> [A block of data]
================
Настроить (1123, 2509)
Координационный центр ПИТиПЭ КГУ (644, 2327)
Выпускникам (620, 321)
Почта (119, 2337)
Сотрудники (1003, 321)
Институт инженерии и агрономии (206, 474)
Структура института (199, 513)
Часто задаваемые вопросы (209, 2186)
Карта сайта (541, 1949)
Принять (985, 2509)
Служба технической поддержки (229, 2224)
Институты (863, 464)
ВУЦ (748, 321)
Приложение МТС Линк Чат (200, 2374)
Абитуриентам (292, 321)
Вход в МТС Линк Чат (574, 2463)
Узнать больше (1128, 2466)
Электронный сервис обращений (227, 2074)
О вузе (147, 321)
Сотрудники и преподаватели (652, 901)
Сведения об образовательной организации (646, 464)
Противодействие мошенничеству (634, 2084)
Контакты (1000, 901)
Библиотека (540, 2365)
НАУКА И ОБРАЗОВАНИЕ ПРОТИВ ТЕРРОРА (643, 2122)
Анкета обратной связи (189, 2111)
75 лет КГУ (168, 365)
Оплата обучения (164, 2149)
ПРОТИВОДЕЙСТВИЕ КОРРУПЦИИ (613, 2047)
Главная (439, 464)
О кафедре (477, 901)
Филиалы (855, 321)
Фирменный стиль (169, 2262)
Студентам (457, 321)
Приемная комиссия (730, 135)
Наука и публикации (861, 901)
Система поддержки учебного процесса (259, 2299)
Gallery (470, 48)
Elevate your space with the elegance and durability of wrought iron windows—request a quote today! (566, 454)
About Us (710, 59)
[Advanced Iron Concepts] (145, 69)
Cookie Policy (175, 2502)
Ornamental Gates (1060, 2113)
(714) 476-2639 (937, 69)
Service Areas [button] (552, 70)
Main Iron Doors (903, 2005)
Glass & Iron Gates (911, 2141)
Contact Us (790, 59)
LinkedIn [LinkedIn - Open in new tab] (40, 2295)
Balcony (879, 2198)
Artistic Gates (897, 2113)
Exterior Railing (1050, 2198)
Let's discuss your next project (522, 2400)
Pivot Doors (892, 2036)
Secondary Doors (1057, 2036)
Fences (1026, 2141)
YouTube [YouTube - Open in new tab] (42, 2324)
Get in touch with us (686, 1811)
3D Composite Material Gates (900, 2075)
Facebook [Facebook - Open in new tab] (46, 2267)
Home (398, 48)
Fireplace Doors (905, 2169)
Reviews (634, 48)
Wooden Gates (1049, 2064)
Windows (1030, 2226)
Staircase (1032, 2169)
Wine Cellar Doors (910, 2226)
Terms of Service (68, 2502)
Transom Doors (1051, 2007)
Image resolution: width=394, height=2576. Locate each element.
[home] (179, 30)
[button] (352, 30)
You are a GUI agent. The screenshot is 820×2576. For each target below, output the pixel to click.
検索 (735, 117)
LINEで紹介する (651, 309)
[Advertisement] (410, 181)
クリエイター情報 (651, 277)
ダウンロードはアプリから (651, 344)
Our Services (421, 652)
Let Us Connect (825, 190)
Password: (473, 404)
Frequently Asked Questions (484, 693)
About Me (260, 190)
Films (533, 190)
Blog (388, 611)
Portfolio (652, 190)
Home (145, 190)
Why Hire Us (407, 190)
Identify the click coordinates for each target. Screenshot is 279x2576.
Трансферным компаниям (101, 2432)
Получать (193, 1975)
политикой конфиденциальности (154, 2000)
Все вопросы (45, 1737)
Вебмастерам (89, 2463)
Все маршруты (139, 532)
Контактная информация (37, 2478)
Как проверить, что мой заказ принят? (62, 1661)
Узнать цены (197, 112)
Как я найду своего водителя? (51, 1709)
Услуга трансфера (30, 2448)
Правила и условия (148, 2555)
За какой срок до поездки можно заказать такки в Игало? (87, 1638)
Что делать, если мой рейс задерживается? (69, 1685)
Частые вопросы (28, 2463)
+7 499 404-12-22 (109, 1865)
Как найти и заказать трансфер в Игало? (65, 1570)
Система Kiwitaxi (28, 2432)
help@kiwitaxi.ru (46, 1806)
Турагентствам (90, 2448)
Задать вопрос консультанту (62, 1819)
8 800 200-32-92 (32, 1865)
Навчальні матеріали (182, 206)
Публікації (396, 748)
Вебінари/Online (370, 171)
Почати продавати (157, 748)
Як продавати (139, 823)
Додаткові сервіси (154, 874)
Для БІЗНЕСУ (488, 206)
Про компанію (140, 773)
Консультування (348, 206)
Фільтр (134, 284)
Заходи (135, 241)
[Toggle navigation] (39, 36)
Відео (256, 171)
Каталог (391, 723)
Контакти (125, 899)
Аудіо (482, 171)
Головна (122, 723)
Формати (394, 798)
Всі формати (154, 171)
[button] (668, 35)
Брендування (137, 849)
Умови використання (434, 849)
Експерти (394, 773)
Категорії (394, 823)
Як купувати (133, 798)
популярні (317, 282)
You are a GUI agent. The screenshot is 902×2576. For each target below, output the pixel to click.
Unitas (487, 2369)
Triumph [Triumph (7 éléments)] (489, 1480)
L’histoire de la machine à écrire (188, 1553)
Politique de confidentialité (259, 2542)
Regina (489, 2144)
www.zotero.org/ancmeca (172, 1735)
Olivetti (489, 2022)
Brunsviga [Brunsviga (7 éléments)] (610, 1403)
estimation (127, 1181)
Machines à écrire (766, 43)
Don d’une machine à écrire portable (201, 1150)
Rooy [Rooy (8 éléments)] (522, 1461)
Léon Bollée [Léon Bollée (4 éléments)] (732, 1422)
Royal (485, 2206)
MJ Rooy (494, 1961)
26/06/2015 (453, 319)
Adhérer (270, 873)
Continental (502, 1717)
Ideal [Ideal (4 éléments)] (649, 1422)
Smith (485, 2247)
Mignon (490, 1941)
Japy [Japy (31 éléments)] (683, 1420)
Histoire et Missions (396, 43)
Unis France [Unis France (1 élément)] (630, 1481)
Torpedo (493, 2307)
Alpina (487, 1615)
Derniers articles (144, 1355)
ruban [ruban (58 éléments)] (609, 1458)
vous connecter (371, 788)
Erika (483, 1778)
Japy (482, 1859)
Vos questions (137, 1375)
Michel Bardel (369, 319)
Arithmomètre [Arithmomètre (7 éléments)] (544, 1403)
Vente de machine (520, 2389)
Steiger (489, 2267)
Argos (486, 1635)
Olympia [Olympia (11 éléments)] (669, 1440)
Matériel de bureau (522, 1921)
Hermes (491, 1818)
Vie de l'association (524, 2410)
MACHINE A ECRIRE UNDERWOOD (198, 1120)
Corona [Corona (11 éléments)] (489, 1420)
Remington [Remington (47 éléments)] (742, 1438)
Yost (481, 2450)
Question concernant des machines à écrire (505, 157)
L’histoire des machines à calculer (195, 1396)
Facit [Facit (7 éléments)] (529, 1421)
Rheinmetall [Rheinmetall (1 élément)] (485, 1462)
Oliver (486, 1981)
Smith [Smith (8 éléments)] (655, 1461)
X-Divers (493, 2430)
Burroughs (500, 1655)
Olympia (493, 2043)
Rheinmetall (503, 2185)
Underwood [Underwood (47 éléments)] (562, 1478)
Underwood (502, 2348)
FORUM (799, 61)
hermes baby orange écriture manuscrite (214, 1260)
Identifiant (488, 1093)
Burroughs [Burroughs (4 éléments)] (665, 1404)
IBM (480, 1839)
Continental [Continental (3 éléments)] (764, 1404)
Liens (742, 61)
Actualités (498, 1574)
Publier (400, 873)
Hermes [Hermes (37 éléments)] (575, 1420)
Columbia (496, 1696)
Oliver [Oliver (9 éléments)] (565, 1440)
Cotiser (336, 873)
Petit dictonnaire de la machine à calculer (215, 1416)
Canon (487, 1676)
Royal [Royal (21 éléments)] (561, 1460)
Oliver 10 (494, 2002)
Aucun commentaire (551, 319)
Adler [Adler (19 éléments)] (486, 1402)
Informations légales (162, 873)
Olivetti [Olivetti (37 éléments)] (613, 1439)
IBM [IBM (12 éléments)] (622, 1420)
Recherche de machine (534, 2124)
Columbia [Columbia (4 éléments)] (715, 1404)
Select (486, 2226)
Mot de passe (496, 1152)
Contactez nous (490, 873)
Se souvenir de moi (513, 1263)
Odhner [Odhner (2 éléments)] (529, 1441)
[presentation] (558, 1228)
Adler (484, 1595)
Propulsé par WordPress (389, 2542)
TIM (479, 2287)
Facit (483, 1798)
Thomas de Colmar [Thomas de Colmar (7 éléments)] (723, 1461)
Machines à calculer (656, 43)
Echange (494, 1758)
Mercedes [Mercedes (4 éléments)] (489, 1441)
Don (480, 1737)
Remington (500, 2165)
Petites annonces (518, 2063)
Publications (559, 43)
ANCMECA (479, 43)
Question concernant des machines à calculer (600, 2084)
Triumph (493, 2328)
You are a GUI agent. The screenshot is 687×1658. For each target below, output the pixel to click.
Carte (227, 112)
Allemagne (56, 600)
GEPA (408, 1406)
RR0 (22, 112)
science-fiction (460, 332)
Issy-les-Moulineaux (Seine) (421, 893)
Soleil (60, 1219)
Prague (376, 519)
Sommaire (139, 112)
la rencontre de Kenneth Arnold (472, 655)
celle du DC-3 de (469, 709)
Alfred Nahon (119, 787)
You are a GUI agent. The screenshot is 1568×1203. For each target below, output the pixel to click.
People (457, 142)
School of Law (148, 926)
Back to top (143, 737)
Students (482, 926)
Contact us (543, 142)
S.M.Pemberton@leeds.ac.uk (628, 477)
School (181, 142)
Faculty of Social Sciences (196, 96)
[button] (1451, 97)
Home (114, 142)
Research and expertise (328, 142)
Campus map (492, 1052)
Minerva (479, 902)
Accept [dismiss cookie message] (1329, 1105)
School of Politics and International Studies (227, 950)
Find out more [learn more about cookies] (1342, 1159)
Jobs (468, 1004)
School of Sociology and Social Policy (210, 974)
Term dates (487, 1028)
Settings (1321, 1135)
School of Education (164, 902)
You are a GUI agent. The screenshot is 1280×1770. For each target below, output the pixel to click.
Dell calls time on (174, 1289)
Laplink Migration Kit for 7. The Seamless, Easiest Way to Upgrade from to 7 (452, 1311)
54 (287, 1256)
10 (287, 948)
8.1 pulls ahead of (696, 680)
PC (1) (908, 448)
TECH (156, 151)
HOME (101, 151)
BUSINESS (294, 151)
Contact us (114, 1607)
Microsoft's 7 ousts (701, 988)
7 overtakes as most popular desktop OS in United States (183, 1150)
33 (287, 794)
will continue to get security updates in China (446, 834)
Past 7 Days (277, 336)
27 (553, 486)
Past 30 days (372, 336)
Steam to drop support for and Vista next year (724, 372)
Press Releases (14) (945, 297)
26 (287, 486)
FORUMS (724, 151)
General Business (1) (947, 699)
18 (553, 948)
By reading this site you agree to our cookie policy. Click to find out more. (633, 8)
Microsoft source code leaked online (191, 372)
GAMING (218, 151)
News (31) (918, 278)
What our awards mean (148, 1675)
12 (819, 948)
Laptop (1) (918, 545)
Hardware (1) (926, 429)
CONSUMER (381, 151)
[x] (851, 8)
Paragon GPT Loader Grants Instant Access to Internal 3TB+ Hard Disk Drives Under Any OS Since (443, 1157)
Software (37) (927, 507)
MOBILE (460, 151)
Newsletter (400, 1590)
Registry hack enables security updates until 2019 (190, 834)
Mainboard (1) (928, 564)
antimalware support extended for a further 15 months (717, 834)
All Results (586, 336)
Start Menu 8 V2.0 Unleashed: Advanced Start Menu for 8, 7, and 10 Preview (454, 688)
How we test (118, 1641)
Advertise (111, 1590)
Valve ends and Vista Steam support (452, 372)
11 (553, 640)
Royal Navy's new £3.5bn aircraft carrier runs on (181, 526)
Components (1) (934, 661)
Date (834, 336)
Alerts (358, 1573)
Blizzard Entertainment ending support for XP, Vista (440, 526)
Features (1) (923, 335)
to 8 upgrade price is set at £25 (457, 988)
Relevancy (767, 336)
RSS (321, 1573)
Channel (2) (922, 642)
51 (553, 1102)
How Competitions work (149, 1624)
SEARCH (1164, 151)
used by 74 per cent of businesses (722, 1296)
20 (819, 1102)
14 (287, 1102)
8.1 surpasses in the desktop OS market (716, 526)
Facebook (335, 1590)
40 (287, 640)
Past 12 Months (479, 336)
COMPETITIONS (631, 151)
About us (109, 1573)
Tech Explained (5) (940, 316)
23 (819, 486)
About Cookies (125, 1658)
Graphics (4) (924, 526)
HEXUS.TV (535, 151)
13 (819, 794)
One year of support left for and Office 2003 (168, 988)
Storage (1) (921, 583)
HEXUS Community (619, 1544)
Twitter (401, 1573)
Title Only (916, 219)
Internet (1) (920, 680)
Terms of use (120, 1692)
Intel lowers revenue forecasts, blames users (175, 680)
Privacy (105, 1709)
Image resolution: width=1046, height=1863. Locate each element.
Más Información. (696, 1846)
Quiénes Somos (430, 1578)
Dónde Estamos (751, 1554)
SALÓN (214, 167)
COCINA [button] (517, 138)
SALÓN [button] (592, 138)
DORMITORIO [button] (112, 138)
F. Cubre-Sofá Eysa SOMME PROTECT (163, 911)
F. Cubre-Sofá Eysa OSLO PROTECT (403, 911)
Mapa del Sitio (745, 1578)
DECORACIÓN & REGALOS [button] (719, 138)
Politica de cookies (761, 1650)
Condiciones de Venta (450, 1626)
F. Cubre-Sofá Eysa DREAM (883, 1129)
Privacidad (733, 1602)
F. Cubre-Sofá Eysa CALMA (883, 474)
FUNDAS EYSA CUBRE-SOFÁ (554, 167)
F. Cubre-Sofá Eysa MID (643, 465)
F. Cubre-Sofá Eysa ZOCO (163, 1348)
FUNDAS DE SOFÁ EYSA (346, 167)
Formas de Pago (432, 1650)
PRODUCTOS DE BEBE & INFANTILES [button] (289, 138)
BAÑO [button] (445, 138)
================
> [Set exercise]
Reproduce the lines of the material above from the line containing "Settings (1321, 1135)" to the line containing "Alerts (358, 1573)", both included, keeping every line, requests among them. Multiply each coordinate in the answers by 2.45 and round to whole numbers with halves rounded up.

> [The output]
Settings (3236, 2781)
School of Education (402, 2210)
You are a GUI agent. The screenshot is 1280×1770. For each target below, output the pixel to click.
Dell calls time on (426, 3158)
Laplink Migration Kit for 7. The Seamless, Easiest Way to Upgrade from to 7 (1107, 3212)
54 (703, 3077)
10 (703, 2323)
8.1 pulls ahead of (1705, 1666)
PC (1) (2225, 1098)
TECH (382, 370)
HOME (247, 370)
BUSINESS (720, 370)
Contact us (279, 3937)
Microsoft's 7 ousts (1717, 2421)
7 overtakes as most popular desktop OS in United States (448, 2818)
33 (703, 1945)
will continue to get security updates in China (1093, 2043)
Past 7 Days (679, 823)
27 (1355, 1191)
Past 30 days (911, 823)
Steam to drop support for and Vista next year (1774, 911)
Press Releases (14) (2315, 728)
26 (703, 1191)
FORUMS (1774, 370)
General Business (1) (2320, 1713)
18 (1355, 2323)
By reading this site you agree to our cookie policy. Click to find out more. (1551, 20)
Microsoft source code leaked online (468, 911)
GAMING (534, 370)
News (31) (2249, 681)
What our awards mean (363, 4104)
12 (2007, 2323)
Laptop (1) (2249, 1335)
Hardware (1) (2269, 1051)
CONSUMER (933, 370)
[x] (2085, 20)
Paragon GPT Loader Grants Instant Access to Internal 3TB+ Hard Disk Drives Under Any OS Since (1085, 2835)
Software (37) (2271, 1242)
MOBILE (1127, 370)
Newsletter (980, 3896)
Registry hack enables security updates until 2019 (466, 2043)
Mainboard (1) (2274, 1382)
antimalware support extended for a further 15 months (1757, 2043)
All Results (1436, 823)
Start Menu 8 V2.0 Unleashed: Advanced Start Menu for 8, 7, and 10 Preview (1112, 1686)
How we test (289, 4020)
Advertise (272, 3896)
Valve ends and Vista Steam support (1107, 911)
11 (1355, 1568)
Royal Navy's new £3.5bn aircraft carrier runs on (443, 1289)
Components (1) (2288, 1619)
Date (2043, 823)
Alerts (877, 3854)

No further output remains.